One the one hand, we should welcome the arrests of the deputy national police commissioner for human resources, Lieutenant-General Bonang Mgwenya, former acting national commissioner Lieutenant-General Khomotso Phahlane, and several other senior officers for their alleged roles in a multimillion-rand tender fraud scheme.

On the other hand, the development is cause for despair.
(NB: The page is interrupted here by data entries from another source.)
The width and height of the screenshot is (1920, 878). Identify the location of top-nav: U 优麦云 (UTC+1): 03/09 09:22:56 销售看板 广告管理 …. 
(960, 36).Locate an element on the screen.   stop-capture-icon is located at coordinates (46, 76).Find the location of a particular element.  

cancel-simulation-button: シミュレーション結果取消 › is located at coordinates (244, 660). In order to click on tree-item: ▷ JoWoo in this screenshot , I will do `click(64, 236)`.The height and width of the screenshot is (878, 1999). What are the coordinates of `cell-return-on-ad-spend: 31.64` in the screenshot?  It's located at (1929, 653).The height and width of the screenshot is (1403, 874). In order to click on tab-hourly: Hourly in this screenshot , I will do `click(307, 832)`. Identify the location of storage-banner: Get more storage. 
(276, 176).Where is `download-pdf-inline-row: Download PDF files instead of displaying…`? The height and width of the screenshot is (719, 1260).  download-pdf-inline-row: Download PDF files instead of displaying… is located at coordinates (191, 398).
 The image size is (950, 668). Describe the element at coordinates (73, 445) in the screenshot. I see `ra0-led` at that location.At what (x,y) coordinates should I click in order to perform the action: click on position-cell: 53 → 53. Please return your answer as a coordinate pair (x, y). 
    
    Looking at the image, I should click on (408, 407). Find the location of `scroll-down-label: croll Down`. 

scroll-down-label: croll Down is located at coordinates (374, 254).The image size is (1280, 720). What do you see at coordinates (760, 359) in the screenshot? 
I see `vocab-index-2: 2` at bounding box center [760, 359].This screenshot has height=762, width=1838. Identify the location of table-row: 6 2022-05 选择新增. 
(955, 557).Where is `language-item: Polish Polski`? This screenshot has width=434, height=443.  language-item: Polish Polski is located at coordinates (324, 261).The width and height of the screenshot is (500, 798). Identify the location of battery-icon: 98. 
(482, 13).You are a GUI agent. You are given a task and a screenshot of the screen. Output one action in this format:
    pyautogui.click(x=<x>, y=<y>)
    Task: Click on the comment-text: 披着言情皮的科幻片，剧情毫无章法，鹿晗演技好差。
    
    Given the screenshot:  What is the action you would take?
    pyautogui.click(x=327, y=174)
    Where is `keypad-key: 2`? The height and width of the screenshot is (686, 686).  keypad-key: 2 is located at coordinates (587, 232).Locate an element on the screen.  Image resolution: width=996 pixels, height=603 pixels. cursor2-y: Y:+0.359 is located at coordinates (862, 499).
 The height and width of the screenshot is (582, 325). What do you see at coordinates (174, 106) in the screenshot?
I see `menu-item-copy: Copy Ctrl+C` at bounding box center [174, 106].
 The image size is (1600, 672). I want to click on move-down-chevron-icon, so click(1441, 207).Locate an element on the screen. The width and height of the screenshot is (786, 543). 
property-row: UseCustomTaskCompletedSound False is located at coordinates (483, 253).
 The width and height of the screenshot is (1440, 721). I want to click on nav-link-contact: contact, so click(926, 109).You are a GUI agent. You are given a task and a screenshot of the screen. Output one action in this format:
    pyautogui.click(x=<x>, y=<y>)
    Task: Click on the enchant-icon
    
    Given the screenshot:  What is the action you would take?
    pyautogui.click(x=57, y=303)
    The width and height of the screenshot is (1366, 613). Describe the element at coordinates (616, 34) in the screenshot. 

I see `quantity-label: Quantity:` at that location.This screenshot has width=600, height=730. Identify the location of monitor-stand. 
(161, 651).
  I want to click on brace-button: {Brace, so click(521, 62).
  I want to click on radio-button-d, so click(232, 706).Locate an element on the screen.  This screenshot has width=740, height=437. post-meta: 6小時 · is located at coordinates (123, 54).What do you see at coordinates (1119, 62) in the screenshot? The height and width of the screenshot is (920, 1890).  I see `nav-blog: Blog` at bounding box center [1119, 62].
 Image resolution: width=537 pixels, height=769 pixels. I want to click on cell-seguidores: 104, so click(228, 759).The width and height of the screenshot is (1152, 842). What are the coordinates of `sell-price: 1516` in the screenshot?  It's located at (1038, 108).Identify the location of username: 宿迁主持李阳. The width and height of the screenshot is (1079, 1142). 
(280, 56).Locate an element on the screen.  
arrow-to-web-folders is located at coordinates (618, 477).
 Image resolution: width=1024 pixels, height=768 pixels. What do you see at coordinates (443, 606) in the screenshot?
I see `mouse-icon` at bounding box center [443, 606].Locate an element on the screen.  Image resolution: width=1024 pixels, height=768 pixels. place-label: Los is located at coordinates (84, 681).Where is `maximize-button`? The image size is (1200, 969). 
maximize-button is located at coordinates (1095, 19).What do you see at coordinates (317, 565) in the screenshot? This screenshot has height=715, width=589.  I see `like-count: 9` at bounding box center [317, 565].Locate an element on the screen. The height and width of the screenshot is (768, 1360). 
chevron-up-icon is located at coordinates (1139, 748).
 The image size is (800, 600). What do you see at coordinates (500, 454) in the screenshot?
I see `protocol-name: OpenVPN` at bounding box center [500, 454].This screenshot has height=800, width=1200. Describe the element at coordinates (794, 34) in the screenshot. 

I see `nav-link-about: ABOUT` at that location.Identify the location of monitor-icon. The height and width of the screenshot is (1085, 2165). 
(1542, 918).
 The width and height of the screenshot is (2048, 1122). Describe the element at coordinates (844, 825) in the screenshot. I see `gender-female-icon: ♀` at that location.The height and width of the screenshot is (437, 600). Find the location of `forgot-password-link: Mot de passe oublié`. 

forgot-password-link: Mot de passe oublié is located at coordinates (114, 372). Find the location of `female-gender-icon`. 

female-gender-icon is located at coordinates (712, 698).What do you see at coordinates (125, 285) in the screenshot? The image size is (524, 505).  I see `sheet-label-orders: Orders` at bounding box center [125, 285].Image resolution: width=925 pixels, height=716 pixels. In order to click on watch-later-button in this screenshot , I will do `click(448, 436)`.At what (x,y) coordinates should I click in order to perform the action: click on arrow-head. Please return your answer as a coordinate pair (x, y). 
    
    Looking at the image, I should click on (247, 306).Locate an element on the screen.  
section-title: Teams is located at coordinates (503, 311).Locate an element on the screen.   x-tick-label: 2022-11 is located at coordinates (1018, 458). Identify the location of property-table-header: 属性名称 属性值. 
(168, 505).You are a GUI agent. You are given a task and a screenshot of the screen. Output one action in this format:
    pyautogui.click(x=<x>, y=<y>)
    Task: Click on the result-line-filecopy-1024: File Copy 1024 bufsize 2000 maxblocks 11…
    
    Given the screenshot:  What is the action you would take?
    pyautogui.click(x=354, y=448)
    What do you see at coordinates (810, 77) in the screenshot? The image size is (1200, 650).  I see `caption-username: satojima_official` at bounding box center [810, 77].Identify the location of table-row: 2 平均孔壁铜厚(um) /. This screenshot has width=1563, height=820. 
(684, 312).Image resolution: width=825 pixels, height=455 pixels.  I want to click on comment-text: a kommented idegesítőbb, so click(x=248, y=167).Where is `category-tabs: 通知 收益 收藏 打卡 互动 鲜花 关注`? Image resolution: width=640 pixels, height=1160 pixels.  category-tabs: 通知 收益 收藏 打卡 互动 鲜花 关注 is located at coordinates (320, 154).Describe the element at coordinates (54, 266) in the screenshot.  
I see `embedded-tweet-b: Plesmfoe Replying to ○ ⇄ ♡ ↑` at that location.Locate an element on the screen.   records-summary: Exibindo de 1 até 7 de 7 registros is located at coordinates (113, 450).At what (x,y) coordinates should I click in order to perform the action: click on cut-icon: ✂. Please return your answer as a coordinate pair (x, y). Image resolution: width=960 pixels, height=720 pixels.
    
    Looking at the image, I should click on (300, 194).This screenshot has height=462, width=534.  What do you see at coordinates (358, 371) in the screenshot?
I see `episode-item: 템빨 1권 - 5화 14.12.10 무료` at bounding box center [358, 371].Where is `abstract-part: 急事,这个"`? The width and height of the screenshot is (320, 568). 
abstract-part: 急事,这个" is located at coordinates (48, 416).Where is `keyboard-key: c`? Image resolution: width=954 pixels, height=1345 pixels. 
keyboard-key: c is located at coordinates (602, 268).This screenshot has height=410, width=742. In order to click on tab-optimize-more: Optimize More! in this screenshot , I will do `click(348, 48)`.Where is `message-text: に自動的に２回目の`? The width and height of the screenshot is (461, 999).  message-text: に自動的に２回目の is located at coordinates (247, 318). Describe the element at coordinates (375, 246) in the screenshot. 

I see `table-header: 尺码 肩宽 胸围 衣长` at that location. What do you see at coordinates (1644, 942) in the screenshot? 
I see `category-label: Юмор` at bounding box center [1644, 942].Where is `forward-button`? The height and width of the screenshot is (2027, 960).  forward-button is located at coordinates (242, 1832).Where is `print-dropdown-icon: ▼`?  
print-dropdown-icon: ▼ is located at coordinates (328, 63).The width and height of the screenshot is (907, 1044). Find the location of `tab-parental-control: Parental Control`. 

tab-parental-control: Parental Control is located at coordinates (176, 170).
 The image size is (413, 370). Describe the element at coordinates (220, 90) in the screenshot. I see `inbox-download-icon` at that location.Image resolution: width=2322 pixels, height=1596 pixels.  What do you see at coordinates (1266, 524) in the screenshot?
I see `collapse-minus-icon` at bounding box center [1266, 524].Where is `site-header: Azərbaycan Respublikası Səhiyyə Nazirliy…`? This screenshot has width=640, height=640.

If the most senior police officers in the country – those tasked with overseeing the fight against fraud and corruption – are themselves charged with fraud and corruption, what hope is there that the guilty will be arrested and punished?

The officers’ arrests relate to a R200 million tender for police emergency warning equipment, in terms of which the service issued a contract to install warning lights in police vehicles in 2017. Documents indicate that service providers were paid R65m, but the police service forked out a total of R191m, meaning nearly R130m remains to be accounted for.

The officers’ arrests follow those of senior politicians including Vincent Smith, on one charge of corruption and one of fraud, for allegedly receiving payments and services valued at about R900 000 from Bosasa or its officials.

As chairperson of Parliament’s Correctional Services Committee, Smith should have investigated Bosasa contracts as a priority, but is accused of using his position instead to allay concerns about the improper awarding of prison contracts to the company.

With the rot evidently lying so deep at both political and administrative levels, is former public protector Thuli Madonsela’s suggestion of offering amnesty to corrupt individuals really so far-fetched?

Critics tore into Madonsela for saying the country should consider less harsh consequences for people who played a “minimal but critical” role in corruption.

But, as she points out, when we consider the speed at which information has been trickling in at the state capture inquiry, and the inquiry’s cost – which already nears R1 billion – it is perhaps worth looking at another option that will save time and money.

Offering an amnesty does not mean the guilty must go unpunished, but it could encourage those with information on malfeasance in which they have participated to come forward.